Latin America has just created a new bloc, the Community of Latin American and Caribbean States, which excludes the U.S. and Canada. It is envisioned as the primary forum for regional cooperation.

So Latin America has just created a new bloc that excludes the U.S. and Canada. What’s the point of that, again? asked Bolivia’s La Razón in an editorial. Meeting last month in Cancún, Mexico, leaders of 32 countries agreed to form a new group, provisionally named the Community of Latin American and Caribbean States, which is envisioned as the primary forum for regional cooperation. While Honduras was absent from Cancún because of its recent coup, it too will have a place in the new bloc. Okay, we understand that the existing bloc—the Organization of American States, which comprises all the countries in the hemisphere—has a poor record of getting things done. But that’s hardly the fault of the U.S. alone. “And why has Canada been excluded? Is it because it is imperialist, or because it’s a highly developed country and therefore doesn’t fit in well with the Third World?” It’s fairly clear what has transpired here: The anti-U.S. agenda of Venezuelan President Hugo Chávez has triumphed.

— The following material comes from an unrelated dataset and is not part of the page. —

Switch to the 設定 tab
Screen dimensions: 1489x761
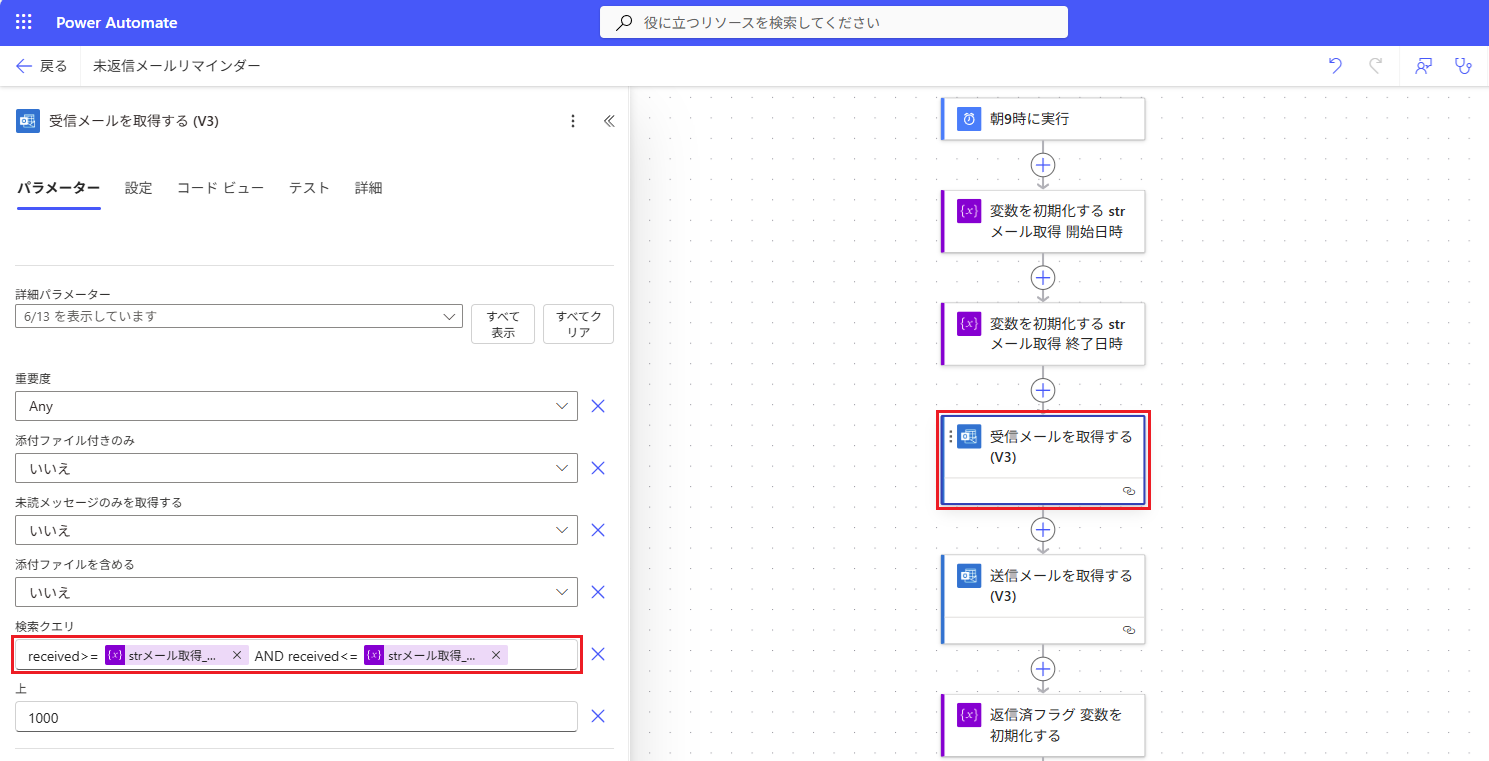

Indeed, Chávez seems to have seduced his fellow leaders with a “beautiful dream,” said Brazil’s Estadão. He invoked the vision of 19th-century revolutionary Simón Bolívar, who wanted to see “one and only one American nation, united in its values of democracy, justice, and equality.” But that idea represents a “triumph of rhetoric over regional reality.” Many Latin American countries have bilateral disputes: Colombia has accused Venezuela of arming Colombian rebels, for example, while Argentina has protested that Uruguay is polluting its rivers. The creation of the new bloc shows that the region’s leaders are “locked in the illusion that snubbing the United States will do for Latin American integration what 200 years of history failed to do.”

Latin America has legitimate reasons for excluding the U.S., said Raúl Zibechi in Mexico’s La Jornada. “U.S. hegemony has dominated” our relations for too long, and the OAS is practically a U.S. puppet. Most recently, the OAS did nothing about the coup in Honduras, which many believe was supported by the U.S. The impetus for the new bloc didn’t come from Chávez alone—Brazil’s president, Luiz Inácio Lula da Silva, pushed for it, too. And the summit was hosted by Mexican President Felipe Calderón, a conservative who came to power in part due to his anti-Chávez stance.

That’s why we shouldn’t dismiss the new bloc as a “Chávez-engineered populist plot,” said Jorge Heine in Canada’s Toronto Star. Nor should Canada or the U.S. resent being excluded. Rather, the new bloc should be seen as another manifestation of Latin America’s maturity. The countries of the region are now almost entirely democratic, and most of their economies are “well-managed and growing.” They want to continue the process of globalization, and that requires “a strong regional base.” Latin America is accomplishing that through various, overlapping organizations, including the Andean Community, the OAS, the Caribbean Community, and now this new group. Latin Americans have “opted for a flexible, postmodern, variable-geometry approach to intraregional cooperation.” That’s good for globalization and, therefore, ultimately good for all of us.